TEXT EXTRACT start

Does the Paris Agreement Open the Door to Geoengineering?

If we’re serious keeping warming “well below 2°C, geoengineering may be necessary.

The Paris establishes an aspiration goal of holding climate change to 1.5°C, with a firmer goal of holding the global temperature decrease “well below” 2°C. As a practical matter, the 1.5°C goal almost certainly would require geoengineering, such as injecting aerosols into the stratosphere or solar mirrors. Even getting well below 2°C is likely to require steps of that kind or a technological breakthrough for another kind of geoengineering, removing CO2 from the atmosphere. None of this has to happen soon, but sometime between now and the end of the century, something along these lines would probably be required.

It’s always good to begin with the actual text of the agreement. Here’s the language of the agreement about the goal in Article 2(1)(a): “Holding the increase in the global average temperature to well below 2°C above pre-industrial levels and to pursue efforts to limit the temperature increase to 1.5 °C above pre-industrial levels, recognizing that this would significantly reduce the risks and impacts of climate change.” Admittedly, this language is stated as an aim of the agreement rather than a mandate, but it’s worth thinking about what would be necessary to accomplish this aim. And it’s possible that it’s really just intended as symbolic, like the 1972 Clean Water Act’s long-forgotten goal of eliminating all water pollution by 1985.  Nevertheless, the Paris Agreement does place these temperature goals on the table, and we should give them careful consideration.

I don’t quarrel with the idea that it would be desirable to attain these goals if we can. It is true that a number of scientists now think that the 1.5° target is needed to avoid the risk of dangerous climate change. So if there’s a realistical way to reach this target, or at least something under 2°, we should certainly give that serious consideration.

The question, however, is whether it is feasible to reach that goal through emission cuts. On that score, as Ann explained in an earlier post, there is considerable doubt. On an optimistic view, the goal is achievable — but only with immediate, rigorous emissions reductions combined with new technologies to remove CO2 from the atmosphere. Ann points out that extraordinary efforts would be required for a country like the U.S., like increasing our current use of renewables thirtyfold. This is consistent with what I’ve read on the subject. For instance, a recent summary of the literature concludes,

IPCC results suggest that limiting temperature increase to <1.5°C by 2100 would require concentration of less than 430 ppm CO2-eq), an enormous challenge. . . . While the literature on the feasibility of reaching this target remains scarce, aggressive mitigation strategies would be fundamental, without any further delay. This entails not only swift global cooperation and exemplary institutional agreements but also massive investments in decarbonizing the global economy with zero net emissions before the end of the century as well as substantial and early negative emissions, particularly carbon dioxide removal strategies . . . . While some argue that a 1.5°C scenario is still feasible, others judge it as no longer within reach.

TEXT EXTRACT end

> [PROBLEMS AND TASKS]:
#1 Retype the passage from the piece on the Paris Agreement and geoengineering, starting at "The Paris establishes" and ending at "probably be required.".
#2 In the rows below, echo the lines word for word, starting at the line that contains "Open more options for Premiere Pro" and ending at the line that contains "Action: tap(338, 600)", with both of those lines included.

SOURCE RECORDS start

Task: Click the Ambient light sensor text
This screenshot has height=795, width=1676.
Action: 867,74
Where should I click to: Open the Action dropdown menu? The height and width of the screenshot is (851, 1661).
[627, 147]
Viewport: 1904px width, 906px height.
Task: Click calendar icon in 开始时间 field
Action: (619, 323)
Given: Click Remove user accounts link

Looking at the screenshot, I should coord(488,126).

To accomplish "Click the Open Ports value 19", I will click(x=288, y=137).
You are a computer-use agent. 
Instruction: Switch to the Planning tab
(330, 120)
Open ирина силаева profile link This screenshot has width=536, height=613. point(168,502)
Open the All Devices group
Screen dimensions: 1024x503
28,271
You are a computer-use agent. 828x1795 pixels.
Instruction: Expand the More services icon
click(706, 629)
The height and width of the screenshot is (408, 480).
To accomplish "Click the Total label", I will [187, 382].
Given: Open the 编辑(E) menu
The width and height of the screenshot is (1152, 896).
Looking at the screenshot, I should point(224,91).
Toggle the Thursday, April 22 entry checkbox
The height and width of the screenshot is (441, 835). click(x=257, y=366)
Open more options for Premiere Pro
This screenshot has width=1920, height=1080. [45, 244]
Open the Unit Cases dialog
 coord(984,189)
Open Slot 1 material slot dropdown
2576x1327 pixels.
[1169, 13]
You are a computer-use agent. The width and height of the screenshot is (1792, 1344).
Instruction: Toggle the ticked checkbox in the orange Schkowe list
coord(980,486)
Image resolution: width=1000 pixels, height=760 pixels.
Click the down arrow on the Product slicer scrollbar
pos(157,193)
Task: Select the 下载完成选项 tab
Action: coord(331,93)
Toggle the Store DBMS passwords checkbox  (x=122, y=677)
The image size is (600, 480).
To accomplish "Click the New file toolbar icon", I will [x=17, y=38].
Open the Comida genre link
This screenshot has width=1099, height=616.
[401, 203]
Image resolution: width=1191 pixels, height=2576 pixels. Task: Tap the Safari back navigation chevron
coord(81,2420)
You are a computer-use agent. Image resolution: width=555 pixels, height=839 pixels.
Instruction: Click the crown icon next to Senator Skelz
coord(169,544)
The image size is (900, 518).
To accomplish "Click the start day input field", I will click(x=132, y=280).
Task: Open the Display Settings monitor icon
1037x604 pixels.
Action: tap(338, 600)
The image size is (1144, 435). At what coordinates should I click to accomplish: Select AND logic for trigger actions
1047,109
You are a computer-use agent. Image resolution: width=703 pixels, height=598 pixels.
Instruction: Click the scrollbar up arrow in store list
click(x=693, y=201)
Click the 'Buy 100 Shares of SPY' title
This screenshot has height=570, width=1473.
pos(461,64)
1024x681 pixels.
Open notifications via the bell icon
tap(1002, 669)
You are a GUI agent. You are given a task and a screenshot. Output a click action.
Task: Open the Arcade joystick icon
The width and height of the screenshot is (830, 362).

SOURCE RECORDS end

> [RESPONSES PER TASK]:
#1
The Paris establishes an aspiration goal of holding climate change to 1.5°C, with a firmer goal of holding the global temperature decrease “well below” 2°C. As a practical matter, the 1.5°C goal almost certainly would require geoengineering, such as injecting aerosols into the stratosphere or solar mirrors. Even getting well below 2°C is likely to require steps of that kind or a technological breakthrough for another kind of geoengineering, removing CO2 from the atmosphere. None of this has to happen soon, but sometime between now and the end of the century, something along these lines would probably be required.

#2
Open more options for Premiere Pro
This screenshot has width=1920, height=1080. [45, 244]
Open the Unit Cases dialog
 coord(984,189)
Open Slot 1 material slot dropdown
2576x1327 pixels.
[1169, 13]
You are a computer-use agent. The width and height of the screenshot is (1792, 1344).
Instruction: Toggle the ticked checkbox in the orange Schkowe list
coord(980,486)
Image resolution: width=1000 pixels, height=760 pixels.
Click the down arrow on the Product slicer scrollbar
pos(157,193)
Task: Select the 下载完成选项 tab
Action: coord(331,93)
Toggle the Store DBMS passwords checkbox  (x=122, y=677)
The image size is (600, 480).
To accomplish "Click the New file toolbar icon", I will [x=17, y=38].
Open the Comida genre link
This screenshot has width=1099, height=616.
[401, 203]
Image resolution: width=1191 pixels, height=2576 pixels. Task: Tap the Safari back navigation chevron
coord(81,2420)
You are a computer-use agent. Image resolution: width=555 pixels, height=839 pixels.
Instruction: Click the crown icon next to Senator Skelz
coord(169,544)
The image size is (900, 518).
To accomplish "Click the start day input field", I will click(x=132, y=280).
Task: Open the Display Settings monitor icon
1037x604 pixels.
Action: tap(338, 600)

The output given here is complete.